Texto de lectura —
◇ ◇ ◇

Powered By Blogger

miércoles, 10 de noviembre de 2010

Los Rothschild y la Revolución francesa

A lo largo del siglo XIX y el primer cuarto del XX, se puede apreciar la enorme influencia de los Rothschild en buena parte de los conflictos europeos. A propósito de esto, el profesor de Economía, Stuart Crane, escribió lo siguiente:

“Si uno mira hacia atrás, se da cuenta de que cada guerra habida en Europa durante el siglo XIX, terminaba con el establecimiento de una nueva balanza de poder. Cada vez que se barajaban los naipes, había un balance de poder distinto y un nuevo agrupamiento alrededor de la casa Rothschild en Inglaterra, Francia o Austria [...] Los estados de deuda de las naciones en guerra, generalmente indicaban quién iba a resultar vencedor, y quién iba a ser derrotado”.

A tenor de los excelentes resultados cosechados por los Rothschild, otras familias de banqueros se apuntaron al mismo juego de influencia sobre las naciones. Nos referimos fundamentalmente a los Warburg, Schiff, Morgan, Kuhn, Loeb y Rockefeller, verdaderos planificadores de la reciente historia de la humanidad a lo largo siglo XX.

Las revoluciones de 1848, conocidas en varios países como “La Primavera de los Pueblos” o “El Año de las Revoluciones” estuvieron alentadas y sufragadas por los Rothschild y otros banqueros. Se desencadenaron de forma sincronizada en el primer semestre del año y se caracterizaron por su rápida expansión, virulencia y brevedad. Estas revoluciones “orquestadas” tuvieron una gran repercusión en países como Francia, Austria-Hungría, Alemania e Italia. Fueron un auténtico “ultimátum” a diversos gobiernos de Europa: o se adoptaban las medidas “liberales” preconizadas por los banqueros, o los gobiernos que se opusiesen a ello serían derrocados. El pulso se mantuvo aún durante setenta años más, pero en 1919, tras la finalización de la guerra europea, la mayoría de las monarquías habían sido eliminadas.

◇ ◇ ◇

Sección de datos —
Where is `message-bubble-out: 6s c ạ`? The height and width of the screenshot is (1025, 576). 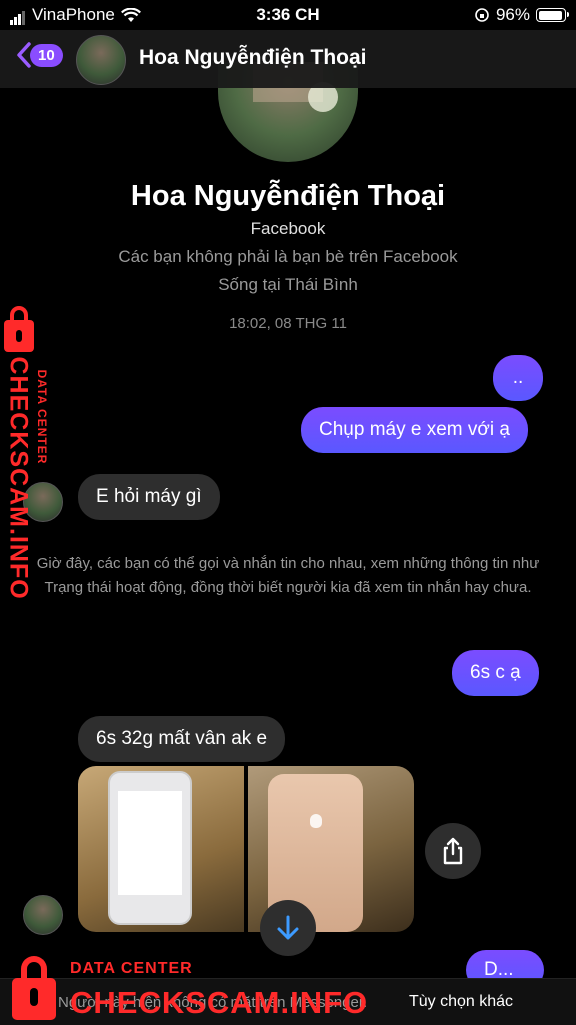
message-bubble-out: 6s c ạ is located at coordinates (496, 673).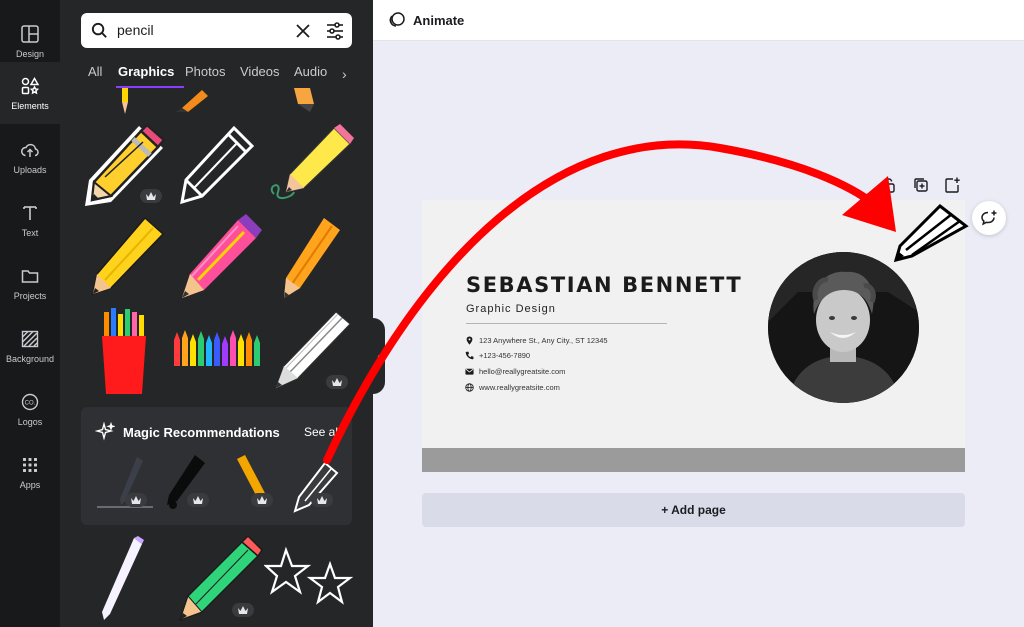  Describe the element at coordinates (309, 578) in the screenshot. I see `hand-drawn-stars-graphic` at that location.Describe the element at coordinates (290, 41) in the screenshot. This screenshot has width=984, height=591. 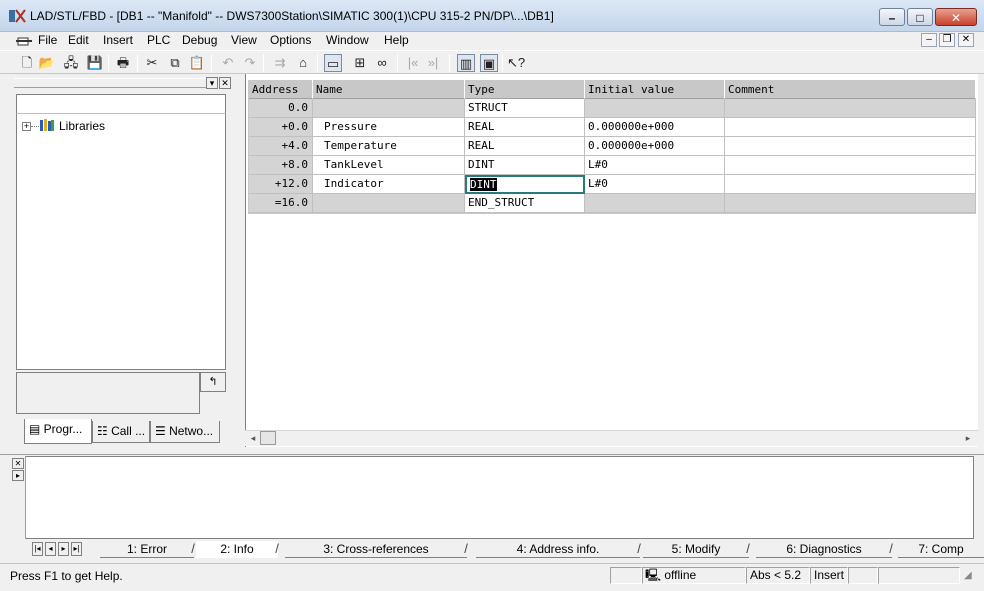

◇ ◇ ◇

Tareas —
• 1. Reescribe el pasaje del texto sobre los Rothschild que comienza en "A tenor de los" y termina tras "largo siglo XX.", cambiando "A tenor de" por "En vista de".
• 2. Prosigue el texto sobre los Rothschild y las revoluciones europeas a partir de su última frase.

Respuestas —
• 1.
En vista de los excelentes resultados cosechados por los Rothschild, otras familias de banqueros se apuntaron al mismo juego de influencia sobre las naciones. Nos referimos fundamentalmente a los Warburg, Schiff, Morgan, Kuhn, Loeb y Rockefeller, verdaderos planificadores de la reciente historia de la humanidad a lo largo siglo XX.

• 2.
Terminada la contienda, los banqueros impulsaron e impusieron la Sociedad de Naciones como eficaz elemento disuasorio contra los nuevos gobiernos “democráticos” surgidos en las potencias derrotadas, donde además se habían producido revoluciones de inspiración marxista, y la monarquía había sido abolida violentamente: Alemania, Rusia, Austria...

España y Francia también recibieron su “toque de atención” en 1917: la primera en forma de una violenta Huelga General, y la segunda tuvo que hacer frente en octubre de ese mismo año, coincidiendo con la Revolución bolchevique, a una serie de motines en el Ejército que llevaron a Francia al borde de la derrota militar frente a Alemania.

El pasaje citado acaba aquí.